19. The focus control device according to claim 18,

wherein the processor is configured to: determine the area in which the number of the low-contrast blocks is equal to or larger than the second threshold value, as a first area; and set a median value of defocus amounts corresponding to the plurality of blocks included in the first area, as a defocus amount of the first area.

20. The focus control device according to claim 19,

wherein the processor is configured to: determine the area in which the number of the low-contrast blocks is smaller than the second threshold value, as a second area; and set a nearest value of defocus amounts corresponding to the plurality of blocks included in the second area, as a defocus amount of the second area.

21. The focus control device according to claim 18,

wherein the processor is configured to determine whether or not the block is the low-contrast block for each block based on a shape of a correlation curve obtained by performing correlation calculation based on a brightness distribution of the plurality of pixels included in the block or the plurality of pixels included in the block.
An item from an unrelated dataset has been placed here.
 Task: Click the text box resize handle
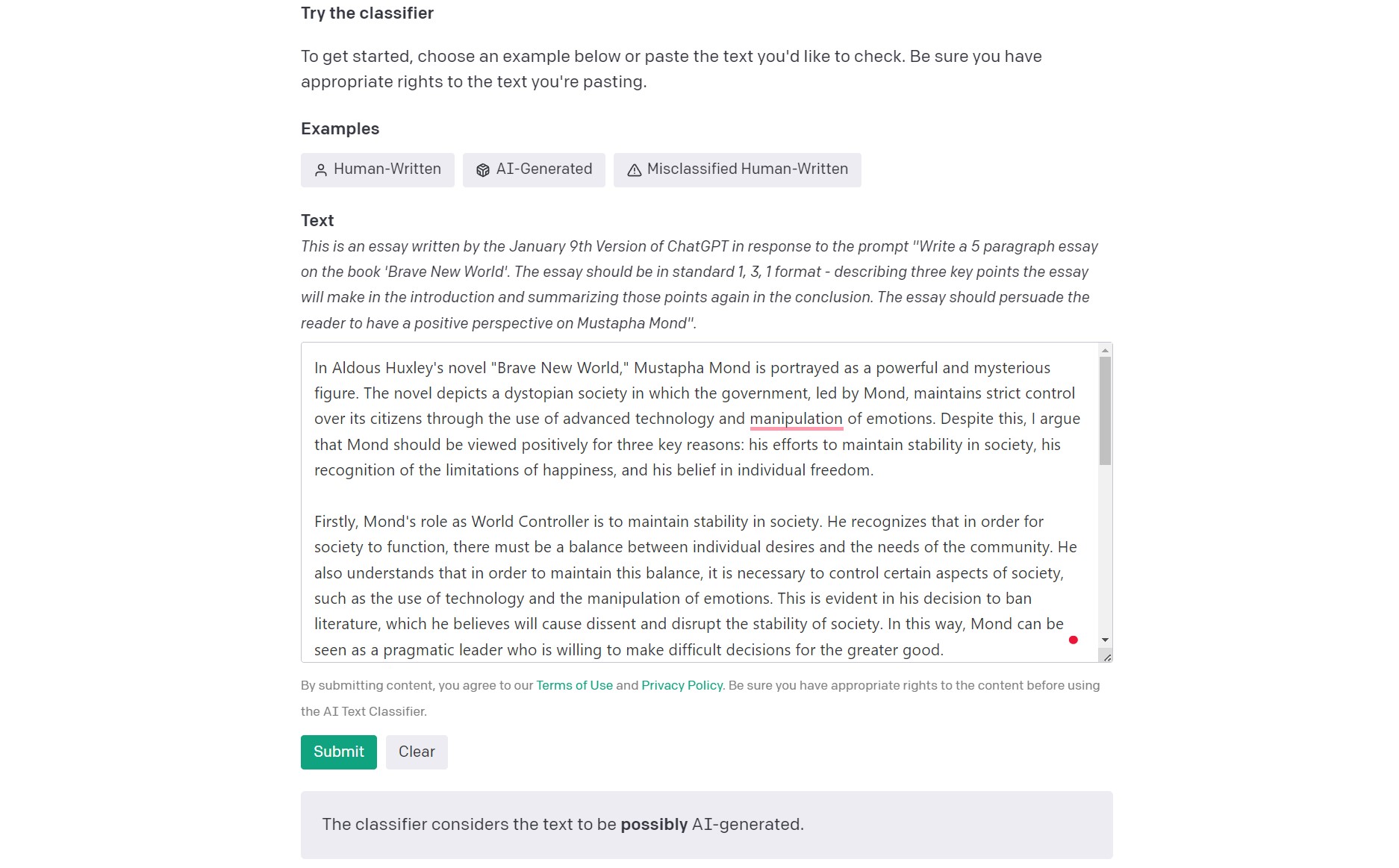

22. An imaging apparatus comprising:

the focus control device according to claim 1; and

an imaging element.

23. A focus control method of determining a defocus amount for driving a focus lens, the focus control method comprising:

obtaining, via a processor, in a state where a plurality of areas are set in an imaging region, the number of the areas of which reliabilities of defocus amounts obtained from the plurality of areas are low; and

determining, via the processor, the defocus amount for driving the focus lens based on an index related to a plurality of the defocus amounts in a case where the number is equal to or larger than a first threshold value.

24. A non-transitory computer-readable storage medium storing a program causing a processor to execute processing of determining a defocus amount for driving a focus lens, the processing comprising:

obtaining, in a state where a plurality of areas are set in an imaging region, the number of the areas of which reliabilities of defocus amounts obtained from the plurality of areas are low; and

determining the defocus amount for driving the focus lens based on an index related to a plurality of the defocus amounts in a case where the number is equal to or larger than a first threshold value.